Monday, December 31, 2012

Two Doilies in Teneriffe Lace

1912, November, page 19

Doily with Teneriffe Border
By Mary E. Link 
It is a very easy matter to finish a doily or centerpiece with a border of Teneriffe lace, other than the wheels so commonly used.  The method herewith described is original with the writer, and the result is most satisfactory.
Prepare the device for making the lace as for a small wheel – taking, for example, the ordinary cardboard foundation.  This should correspond in size to the circumference of the doily you wish to make, with a little to spare.  Make the row of dots or perforations around the outer edge, and the second row just within, and “string” these with the bars of thread for holding the foundation- or cross-threads.  There must be exactly the same number of these bars as of pair-threads for weaving on, and this depends on the pattern, the size of doily, etc.  Complete, the model is nine and one-half inches in diameter and has a three-inch linen center.  These proportions may be varied as desired, the border shown being very pretty for a large centerpiece, embroidered or plain; indeed, a luncheon-set may be made with border to match for all the sizes, using the same pattern of different widths.
Having prepared the pasteboard foundation of proper size, and put in the thread-bars, make the linen center, turning a narrow hem and buttonholing the edge closely all around.  The number of buttonhole-stitches should be the same as that of the thread-bars.  Fasten the circle of linen in the exact center of the pasteboard; and, starting with the last buttonhole-stitch, carry the thread out, under a thread-bar, back to center, under the next buttonhole-stitch, out to edge and under next thread-bar, and so continue until all have been worked under, bringing the last thread back to center, where it is securely fastened.
Pass out about one fourth inch and knot four threads (two pairs) together all around, allowing about one eighth inch of thread between knots, or enough to keep the circle flat and smooth.  Now weave back and forth over eight threads ten times, or about three-eighths inch, pass back to center (or to the knotting-thread), weave over next eight threads in same way, pass back and weave next eight threads.  After the third section is woven do not return to the center, but drop the four outer threads (the last four of last section), weave over remaining four and half the threads of middle section as before, then weave over remaining four threads of middle section and half of next section, leaving the four outer threads.  Leave four threads of last section worked; and over the remaining four, and four of the next section, weave a single section above the last two, dropping the outer four threads each side.  This completes the pyramid.  Pass back to the knotting-thread and along it to the next eight threads and repeat.  In all there are thirteen of the pyramids.  After completing the last, do not return to center, but pass out about one fourth inch, knotting the third, fourth, fifth and sixth threads of the single section together; knot next four threads together, and repeat around.  Weave around twice, then proceed with the outer part of the pattern as follows: Weave back and forth over eight threads seven times, or about one fourth inch, drop four threads at the right take on next four, and again weave as directed.  Repeat until you have woven four blocks diagonally, then drop the last four threads of fourth block, and weave a block on the remaining four and the four dropped from preceding block, again drop four threads and wave another block.  This completes a group or section of blocks.  Continue working in this way, weaving the blocks over eight threads, dropping four and taking on four, until the circle is finished, then knot each pair of threads, all around, pass out one fourth inch, knot two threads, taking a thread from each of two previous knots in order to divide the pairs, again pass out and knot as before.  Then press the doily, placing a thin cloth over it, to stretch the threads and prevent them drawing up, and release the work by clipping the thread-bars at the back.
As will be noted, the pattern may be varied in accordance with the taste and skill of the worker, and there is scarcely a limit to the pretty effects that are possible. 

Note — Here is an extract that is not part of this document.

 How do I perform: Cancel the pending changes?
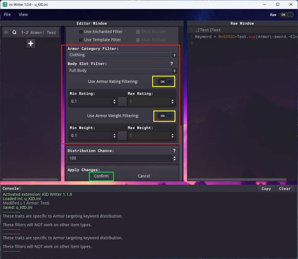pyautogui.click(x=144, y=176)
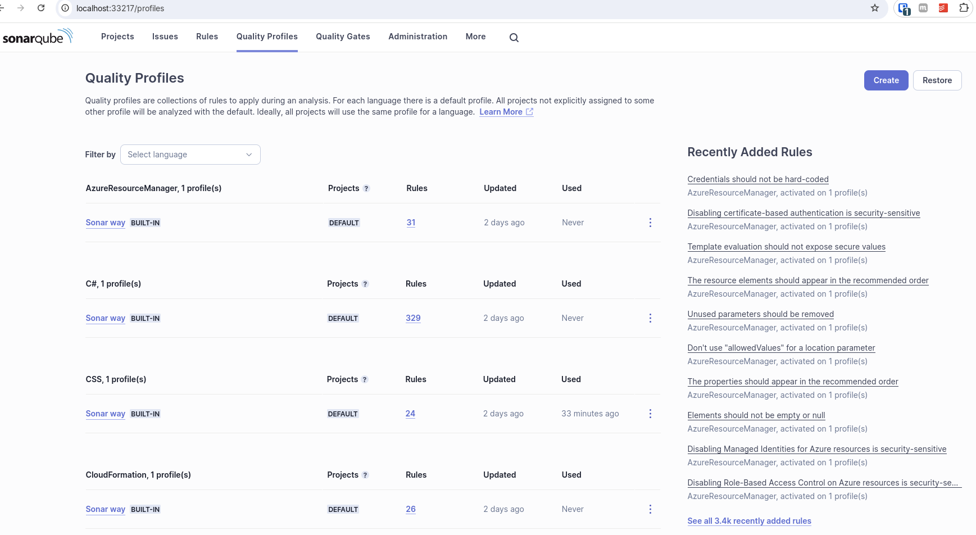Image resolution: width=976 pixels, height=535 pixels.
Task: Open the 329 rules link for C#
Action: pos(413,318)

Doily or Cushion-Cover in Teneriffe Lace
By Grace Lett
Two sizes of wheels are used in making this dainty square, that in each corner being three inches in diameter, while the border wheels are one and one-fourth inches.
The various methods of making these wheels, or the foundations for making them on, have been clearly described.  Probably the homemade device in most common use is the circle on pasteboard, with two rows of  dots at the outer edge, back and forth through which are sewed the little bars of thread for taking the foundation-threads of the wheel under.  The circle should be about one fourth inch larger than the finished wheel.  Space it off with dots at even distances, and one fourth inside this make another circle containing the same number of dots, a trifle nearer together.  After perforating the dots with a tiny bradawl or similar implement, take a length of strong thread, bring your needle up through a perforation in the outer circle, put it down through the corresponding perforation in the inner circle, and continue until you have thus used all.  This is the foundation, which is the same for small or large wheels, differing only in the number of perforations.
Using the thread of which the wheel is to be made, bring your needle up through the center of the pasteboard, leaving a short length hanging, pass to the edge of circle, under a bar, across center of pasteboard to the bar exactly opposite, under that, back across the pasteboard, crossing the first thread, under the bar next to first, and so on until you have worked under every bar.  Take care that the working-threads are not twisted,  After working under last bar, carry the needle to center, pass the needle under all the threads and make a tight buttonhole-knot, then another knot at right angles to this, to hold them smoothly and securely, and weave around two or three times, alternating the threads.  Then proceed with the pattern.
The large wheel has 64 pair-threads – or the same number of perforations in the pasteboard foundation.  After reaching the last row of weaving at the center, weave over 16 threads, dividing 1st and 8th pairs, for 3/8 of an inch, or according to the size of your wheel; drop a thread each side, weave across two or three times, again drop a thread each side, and repeat until you have decreased to 2 threads; pass back to center, weave the next point in like manner, and repeat until all are completed.  After the last do not return to center but pass out about 3/8 of an inch and knot each thread around, forming a tiny scallop over each point; again pass out about 3/8 of an inch and knot each pair of threads straight around.  Lay a cloth over the wheel and press with a moderately hot iron, snip the thread bars which hold the work to the foundation, remove the wheel, thread the end left hanging and fasten neatly at center on wrong side.  The small or border wheels have each 32 pairs of threads.  After knotting and weaving around center, pass out 5-16 of an inch, knot each pair around, pass out 3-16 of an inch, knot each pair again, taking a thread from each previous knotting to divide them.  Then press and release the wheel as directed.
Arrange the border as shown, a large wheel in each corner of the net with small wheels surrounding, and whip them together at the edge, neatly, joining them also to the net or lawn used for the center.  The superfluous fabric is then cut away, and a narrow felling made to finish the raw edge.
The square may be made as large as desired, adding to the number of small wheels between corners, and is beautiful on a polished table.  A bureau-set, consisting of two square mats, one oblong piece for comb-and-brush tray, and a cushion-cover, is very attractive.  The same trimming may be used for a square collar, a bertha, and for many other articles which will readily occur to one.